Define the Schema

Data Set

We will use the LDBC Social Network Benchmark (LDBC SNB) data set. This data set models a twitter-like social forum. It comes with a data generator, which allows you to generate data at different scale factors. Scale factor 1 generates roughly 1GB raw data, scale factor 10 generates roughly 10GB raw data, etc.

Figure 1 shows the schema (from the LDBC SNB specification). It models the activities and relationships of social forum participants. For example, a forum Member can publish Posts on a Forum, and other Members of the Forum can make a Comment on the Post or on someone else's Comment. A Person's home location is a hierarchy (Continent>Country>City), and a person can be affiliated with a University or a Company. Tags can be used to classify a Forum and a Person's interests. Tags can belong to a TagClass. The relationships between entities are modeled as directed edges. For example, Person connects to Tag by the hasInterest edge. Forum connects to Person by two different edges, hasMember and hasModerator.

LDBC SNB schema uses inheritance to model certain entity type relationships:

  • Message is the superclass of Post and Comment.

  • Place is the superclass of City, Country, and Continent.

  • Organization is the superclass of University and Company.

We do not use the superclasses in our graph model. When there is an edge type connecting an entity to a superclass, we instead create an edge type from the entity to each of the subclasses of the superclass. For example, Message has an isLocatedIn relationship to Country. Since Message has two subclasses, Post and Comment, we create two edge types to Country:

  • Post_IS_LOCATED_IN_Country

  • Comment_IS_LOCATED_IN_Country

Schema Naming Conventions

Vertex Type

For each entity in Figure 1 (the rectangular boxes), we create a vertex type with the entity's name.

  • Person is a person who participates in a forum.

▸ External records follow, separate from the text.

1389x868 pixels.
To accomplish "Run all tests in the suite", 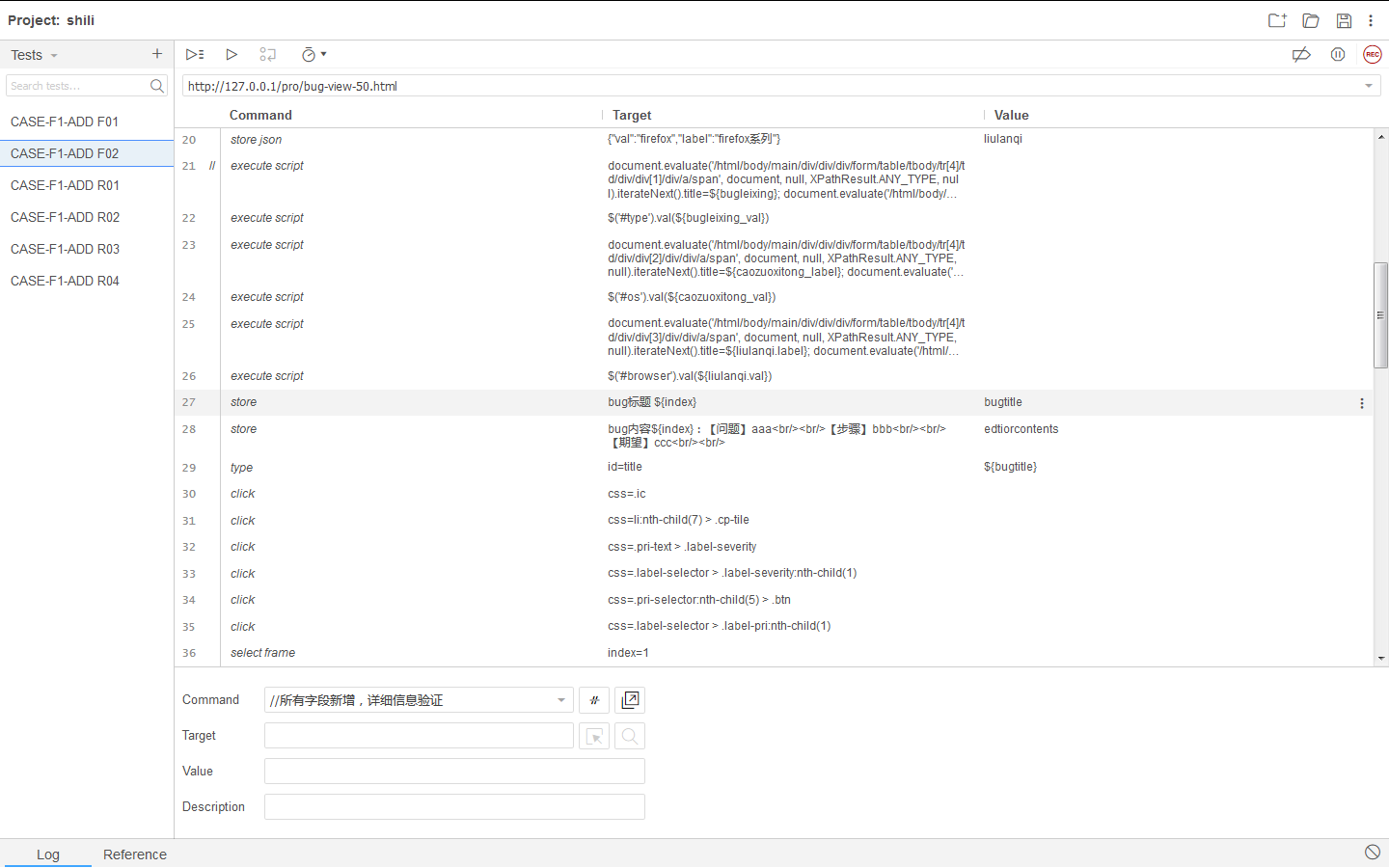I will tap(194, 54).
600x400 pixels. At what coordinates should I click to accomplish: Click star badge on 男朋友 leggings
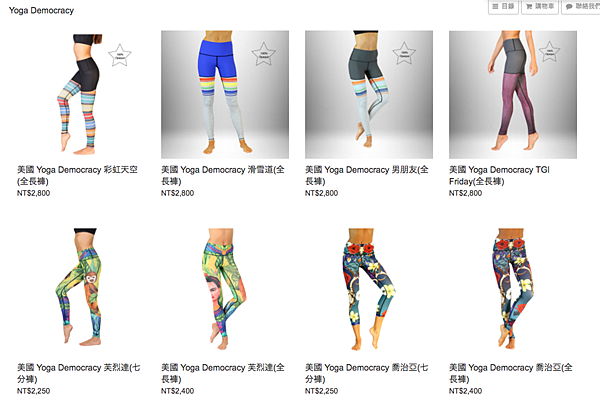tap(404, 53)
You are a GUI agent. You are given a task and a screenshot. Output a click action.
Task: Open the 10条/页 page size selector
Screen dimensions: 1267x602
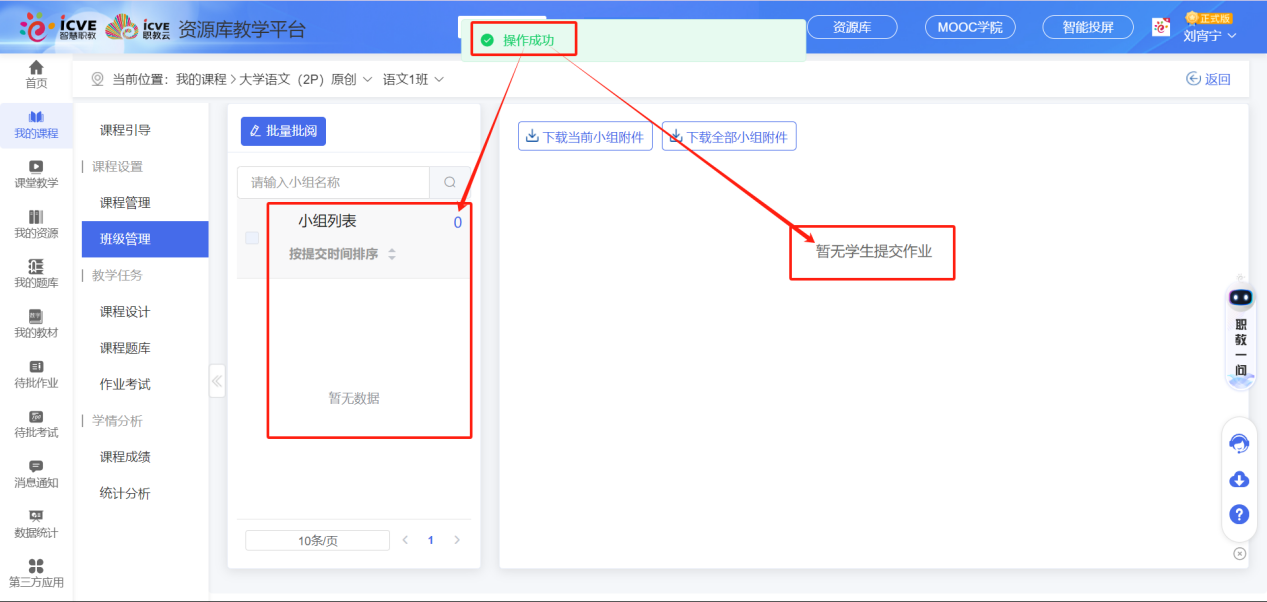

  • Forum is a place where persons discuss topics.

  • City, Country, and Continent are geographic locations of other entities.

  • Company and University are organizations related to a person's affiliation.

  • Comment and Post are the interaction messages created by persons in a forum.

  • Tag is a topic or a concept.

  • TagClass is a class or a category. TagClass can form a hierarchy of tags.

Edge Type

For each relationship in Figure 1, we create an edge type whose name consists of the source entity name, the edge name (all capitalized), and the target entity name. The three parts are connected by underscores.

  • SourceEntityName_EDGENAME_TargetEntityName

For example,

  • Person_KNOWS_Person: Person is the source and target entity names, and Knows is the edge name.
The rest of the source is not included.